Another advantage was his dual-track architecture: a detailed operational manual paired with a strategic policy stack. The manual covered day-to-day workflows, while the policy stack outlined longer-term compliance fund boards and legislative priorities. This bifurcated approach meant that incoming leaders could hit the ground running on both the tactical and strategic fronts, a quality that city-manager search panels look for when assessing candidate readiness.

Finally, Levine’s reputation for stakeholder trust helped him move seamlessly. He supplied talking points that addressed community concerns, detailed reports that satisfied watchdog groups and a transparent budgeting narrative that kept elected officials in the loop. Those habits translate directly into the political acumen required of a city manager, where every decision is scrutinised by the public, the press and the council. In short, the very practices that made his preserve leadership effective are the same practices that make a city manager successful.

Frequently Asked Questions

Q: Why would a conservation executive consider a city-manager role?

A: City managers oversee large budgets, policy implementation and cross-agency coordination - all areas where a seasoned conservation leader already has proven expertise.

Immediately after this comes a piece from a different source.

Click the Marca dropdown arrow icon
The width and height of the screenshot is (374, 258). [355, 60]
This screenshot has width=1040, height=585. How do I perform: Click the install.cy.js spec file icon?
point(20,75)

The transition leverages existing skills while offering broader impact.

Q: What networking tactics are most effective for breaking into municipal leadership?

A: Targeted outreach to city-manager committees, combined with multi-channel messaging (LinkedIn, webinars, tailored decks), yields the highest response rates. Tracking engagement and adjusting quickly is key.

Q: How should a resume be reshaped for a city-manager application?

A: Use reverse-chronology, lead with quantifiable outcomes, embed a skills matrix that maps environmental expertise to municipal priorities, and include a leadership highlights section that shows cross-department collaboration.

Q: What financial scale jump does the transition represent?

A: Moving from a $35 million preserve budget to a $200 million city budget is roughly a 571 per cent increase, indicating a major step-up in fiscal responsibility.

Q: What governance practices smooth the transition between roles?

A: Detailed hand-off documents, a 30-day cadence, transparent communication plans and dual-track operational/strategic guides keep staff engaged and ensure continuity during leadership changes.